"'There is a future,' I cried, 'a great and beautiful future. If I die first I shall come to you and prove this.'
"He turned to me with great solemnity.
"'Good, Liloscha, that is a bargain; and I will come to you.'
"Six years later in Paris I woke one night with a cry of agony and despair ringing in my ears, such as I hope may never be duplicated in my lifetime. Rubinstein's face was close to mine, a countenance distorted by every phase of fear, despair, agony, remorse and anger. I started up, turned on all the lights, and stood for a moment shaking in every limb, till I put fear from me and decided it was merely a dream. I had for the moment completely forgotten our compact. News is always late in Paris, and it was in Le Petit Journal, published in the afternoon, that had the first account of his sudden death.
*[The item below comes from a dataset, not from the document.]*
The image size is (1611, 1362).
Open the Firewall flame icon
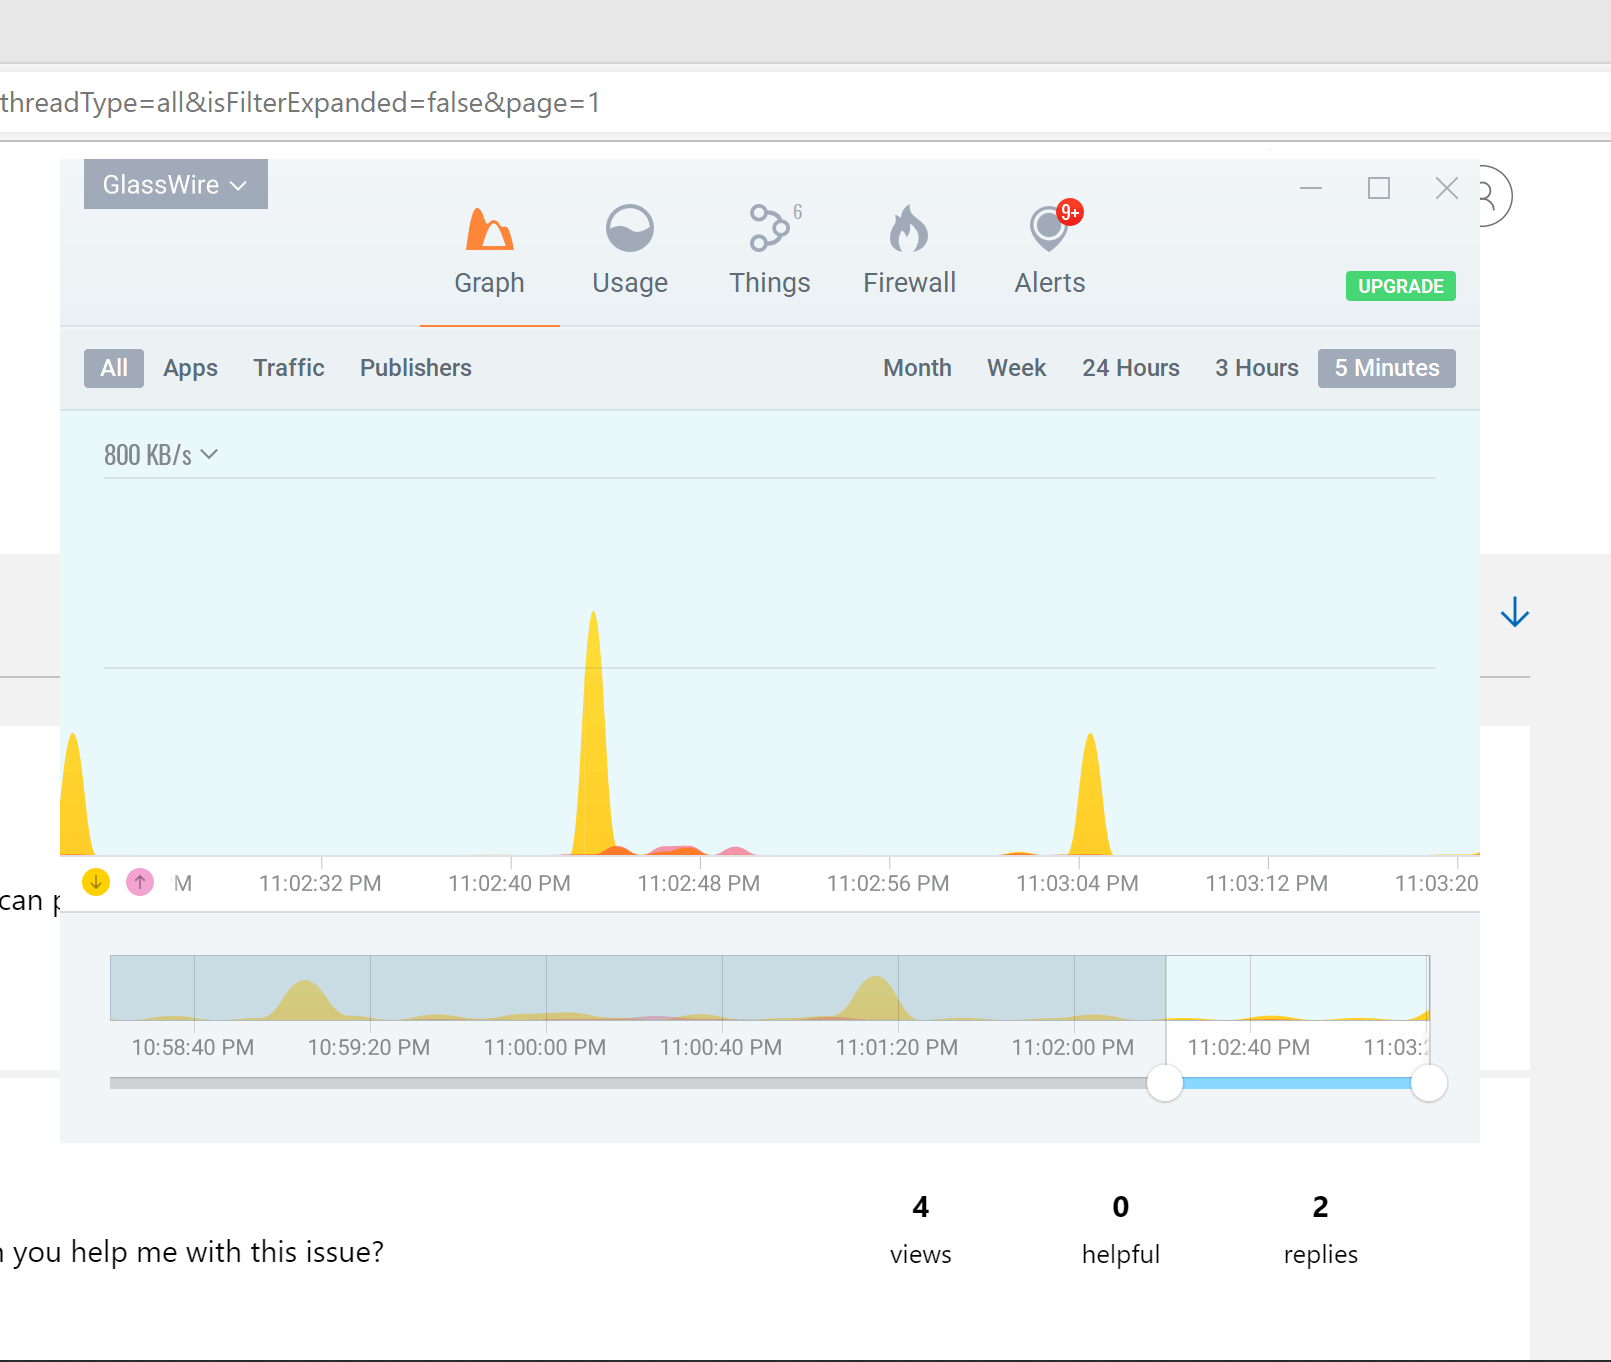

"Four years later, Teresa Carreno, who had just come from Russia and was touring America—I had met her in St. Petersburg frequently at Rubinstein's dinner-table—told me that Rubinstein died with a cry of agony impossible of description. I knew then that even in death Rubinstein had kept, as he always did, his word."
Here again, we are at liberty to accept the testimony regarding the remarkable and complex coincidence, and to disregard what is really an expression of opinion in the last sentence. Whether Rubinstein remembered his compact in his dying hour, or the impression produced upon his far-away pupil was automatically produced by some obscure telepathic process, the dying man having in his mind no conscious thought of his promise, or some intervening tertium quid produced the impression, could never be determined by this incident alone.
Previsionary Dream by Charles Dickens
This incident in the experience of Charles Dickens (1812-1870) is to be found in the standard biography by Forster, III, pp. 484-5 (London, 1874). On May 30, 1863, Dickens wrote:
"Here is a curious case at first-hand. On Thursday night in last week, being at my office here, I dreamed that I saw a lady in a red shawl with her back toward me (whom I supposed to be E—). On her turning round I found that I didn't know her, and she said, 'I am Miss Napier.' All the time I was dressing next morning I thought 'What a preposterous thing to have so very distinct a dream about nothing!' and why Miss Napier?—for I never heard of any Miss Napier. That same Friday night I read. After the reading, came into my retiring-room, Mary Boyle and her brother, and the lady in the red shawl, whom they present as 'Miss Napier.' These are all the circumstances exactly told."
I can imagine the late Professor Royce saying thirty years ago—for I much doubt if he would have said it twenty years later—"In certain people, under certain exciting circumstances, there occur what I shall henceforth call Pseudo-presentiments, i.e., more or less instantaneous hallucinations of memory, which make it seem to one that something which now excites or astonishes him has been prefigured in a recent dream, or in the form of some other warning, although this seeming is wholly unfounded, and although the supposed prophecy really succeeds its own fulfillment."